Though the cross is central to the Bible and central to the Christian faith, it appears only sparingly in The Shack. A person who is unfamiliar with the Christian faith is unlikely to glean from it a biblical understanding of what the cross was for and what Jesus’ death accomplished. Nor would he understand how God saves us and what He saves us from. Of greater concern is a thread of universalism in which God states that “Those who love me come from every system that exists. They were Buddhists or Mormons, Baptists or Muslims, Democrats, Republicans and many who don’t vote or are not part of any Sunday morning or religious institutions.” Jesus says, “I have no desire to make them Christian, but I do want to join them in their transformation into sons and daughters of my Papa, into my brothers and sisters, my Beloved.”
Since the Award
The success of The Shack propelled Young into the public eye. He was soon able to stop other work and focus on writing and public speaking.
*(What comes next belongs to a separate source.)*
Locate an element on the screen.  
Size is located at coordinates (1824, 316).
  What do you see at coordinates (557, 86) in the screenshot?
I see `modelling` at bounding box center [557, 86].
In 2010 Young appeared in the news when the Los Angeles Times reported that he was embroiled in a series of lawsuits between himself and the men behind Windblow Media; Young believed he was owed some $8 million. The case was eventually settled and dismissed. More recently, rumors have surfaced that Forest Whitacker will direct and star in a film adaptation of The Shack which will also star Oprah Winfrey (presumably playing the character of Papa). Young travels extensively and continues to write. In 2012 FaithWords published his second novel, Cross Roads.
Today Young lives in Happy Valley, Oregon with his wife and children. Notably, he and his co-publishers no longer attend church for, as he told WORLD magazine, “[The institutional church] doesn’t work for those of us who are hurt and those of us who are damaged.”
A Personal Perspective
I ignored The Shack for a time since I read very little fiction, but received many requests to review it and eventually did so. Many who read this site today first encountered it when they looked for a review of The Shack. I eventually expanded my concerns into a lengthy PDF document which was downloaded hundreds of thousands of times and remains available today. The Shack remains a fascinating phenomenon which exposed just how hungry Christians are for an intimate, personal relationship with God; it is sad that Young’s answers were not more faithfully grounded in Scripture.